By Linda Straker
Participants at the 46th Annual General Assembly of the Caribbean Broadcasting Union have been told that they should consider sharing innovative ways to broaden the Caribbean market, and develop areas in digital and social media.
“The world has moved in that direction, and it is time that we move with it for the enhancement and competitiveness of all our products, including journalism,” said Prime Minister and Information Minister, Dr Keith Mitchell, addressing the more than 100 participants, who are representing the 42 member Union whose membership is reflective of the English, French, Spanish and Dutch speaking Caribbean.
Dr Mitchell told the participants that news reporting is now more dynamic than it has ever been. “You have to be able to keep abreast as the stories unfold. Social Media and live-streaming have to become your best friends; but you must always bear in mind that they can be the worst enemies, as we all know. That is where the vigilance of your craft comes into play.”
Telling the participants that they should always be conscious of the enormous responsibility that they carry, and the bountiful and dutiful roles that they play in the future of the region’s economies, he said that “Media houses and reporters must accept that the public should no longer have to wait on the evening news to get the details of what happened that morning, or afternoon, for that matter. We must find ways to bring real stories, in real time to real people.”
Dr Mitchell said that the media industry and organizations possess the most powerful voice in the Caribbean, and these voices can have both negative and positive impact. “The onus is on you to make certain that the voice is one of professionalism, leadership, truthfulness, and intelligence. We want you to adopt best practices and policies in the best interest of your media houses. That is your right. We only ask that you do it in a fair and a responsible manner,” he urged.
“Your job is not merely to be in a popularity contest. Your role is to seek the truth so as to edify the minds of the very people you are called to serve; not simply to sensationalize stories for public consumption or financial gain. This is not in the public’s interest,” he advised.
The Assembly, which began on Sunday with the historical China-Caribbean media exchange session, concludes on Friday with activities for the participants organized by the Grenada Tourism Authority. This is the first time a delegation from China is participating in the Assembly, and the opportunity was used to educate regional journalists about the media landscape in China. Five media houses had the opportunity to speak about the impact on the Chinese media industry, as well as initiatives undertaken to strengthen market share by using social media.

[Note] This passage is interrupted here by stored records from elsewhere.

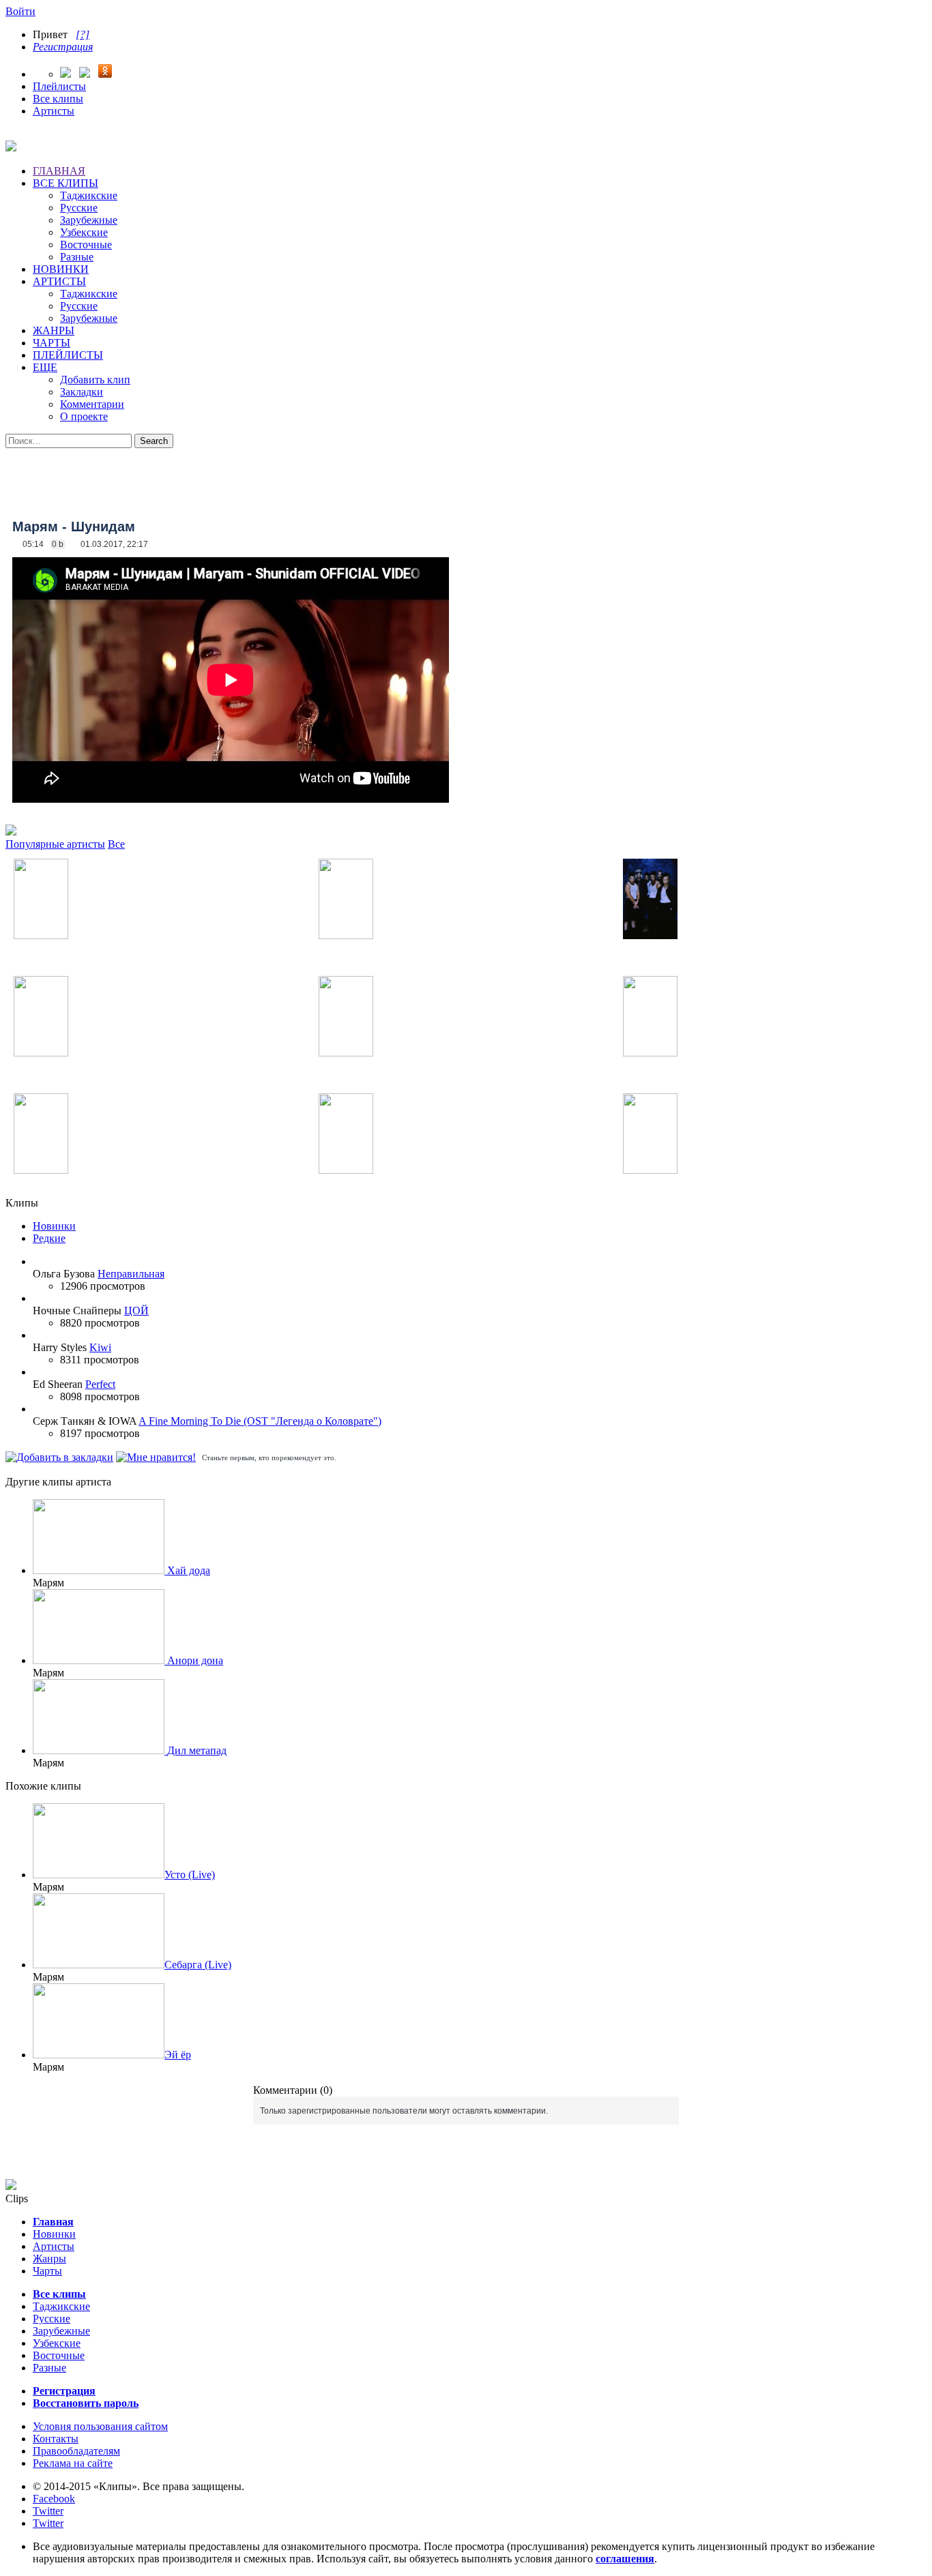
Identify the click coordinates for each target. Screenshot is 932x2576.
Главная (53, 2221)
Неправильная (131, 1273)
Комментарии (92, 404)
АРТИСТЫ (59, 281)
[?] (82, 34)
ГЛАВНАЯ (59, 171)
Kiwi (100, 1347)
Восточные (86, 244)
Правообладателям (76, 2451)
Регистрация (63, 47)
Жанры (49, 2258)
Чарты (47, 2271)
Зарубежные (88, 220)
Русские (79, 207)
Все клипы (58, 98)
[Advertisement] (466, 478)
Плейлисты (59, 86)
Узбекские (84, 232)
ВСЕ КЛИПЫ (65, 183)
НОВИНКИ (61, 269)
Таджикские (88, 195)
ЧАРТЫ (51, 343)
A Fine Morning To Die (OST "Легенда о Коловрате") (260, 1421)
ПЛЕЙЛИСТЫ (68, 355)
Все (116, 844)
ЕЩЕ (45, 367)
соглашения (625, 2558)
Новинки (54, 1226)
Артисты (53, 111)
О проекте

Among the topics discuss were: Programming Rights and responsibilities; Digital Transition — the Convergence of broadcasting and telecommunications and Communication Rights and Freedoms in the Caribbean; Constitutional Reform and Communications Rights in the Caribbean; the State of media freedom in the Caribbean; Digital Journalism and Media Freedom in the Caribbean and the Impact of Communications Rights on the enjoyment of all Human Rights.